Rukun Pertama: Berdiri Bagi Yang Mampu. Nabi
shallallahu ‘alaihi wa sallam bersabda:
صَلِّ
قَائِمًا ، فَإِنْ لَمْ تَسْتَطِعْ فَقَاعِدًا ، فَإِنْ لَمْ تَسْتَطِعْ فَعَلَى
جَنْبٍ
“Shalatlah dalam keadaan berdiri. Jika tidak mampu, kerjakanlah
dalam keadaan duduk. Jika tidak mampu lagi, maka kerjakanlah dengan tidur
menyamping.”[1]
Rukun Kedua: Takbiratul ihram
Nabi shallallahu ‘alaihi wa sallam bersabda:
مِفْتَاحُ
الصَّلاَةِ الطُّهُورُ وَتَحْرِيمُهَا التَّكْبِيرُ وَتَحْلِيلُهَا التَّسْلِيمُ
“Pembuka shalat adalah thoharoh (bersuci). Yang
mengharamkan dari hal-hal di luar shalat adalah ucapan takbir. Sedangkan yang
menghalalkannya kembali adalah ucapan salam. ”[2]

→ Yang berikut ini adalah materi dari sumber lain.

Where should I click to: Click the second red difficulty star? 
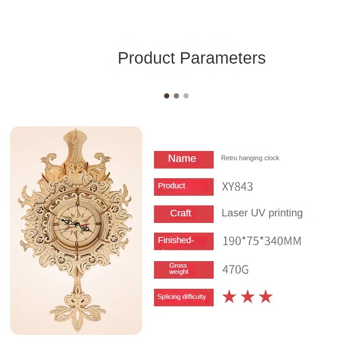pos(248,297)
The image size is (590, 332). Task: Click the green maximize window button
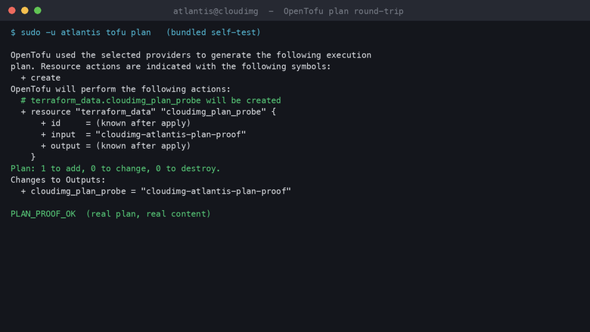coord(38,11)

Yang dimaksud dengan rukun shalat adalah ucapan takbir
“Allahu Akbar”. Ucapan takbir ini tidak bisa digantikan dengan ucapakan
selainnya walaupun semakna.
Rukun Ketiga: Membaca Al Fatihah di Setiap Raka’at. Nabi
shallallahu ‘alaihi wa sallam bersabda:
لاَ
صَلاَةَ لِمَنْ لَمْ يَقْرَأْ بِفَاتِحَةِ الْكِتَابِ
“Tidak ada shalat (artinya tidak sah) orang yang tidak
membaca Al Fatihah.”[3]
Rukun keempat dan kelima: Ruku’ dan thuma’ninah
Nabi shallallahu ‘alaihi wa sallam pernah mengatakan
pada orang yang jelek shalatnya (sampai ia disuruh mengulangi shalatnya
beberapa kali karena tidak memenuhi rukun),
ثُمَّ
ارْكَعْ حَتَّى تَطْمَئِنَّ رَاكِعًا
“Kemudian ruku’lah dan thuma’ninahlah ketika
ruku’.”[4]
Keadaan minimal dalam ruku’ adalah membungkukkan badan
dan tangan berada di lutut.
Sedangkan yang dimaksudkan thuma’ninah adalah keadaan
tenang di mana setiap persendian juga
ikut tenang. Sebagaimana Nabi shallallahu ‘alaihi wa sallam pernah mengatakan
pada orang yang jelek shalatnya sehingga ia pun disuruh untuk mengulangi
shalatnya, beliau bersabda:
لاَ تَتِمُّ صَلاَةُ أَحَدِكُمْ حَتَّى
يُسْبِغَ … ثُمَّ يُكَبِّرُ فَيَرْكَعُ
فَيَضَعُ كَفَّيْهِ عَلَى رُكْبَتَيْهِ حَتَّى تَطْمَئِنَّ مَفَاصِلُهُ
وَتَسْتَرْخِىَ
“Shalat tidaklah sempurna sampai salah seorang di
antara kalian menyempurnakan wudhu, … kemudian bertakbir, lalu melakukan ruku’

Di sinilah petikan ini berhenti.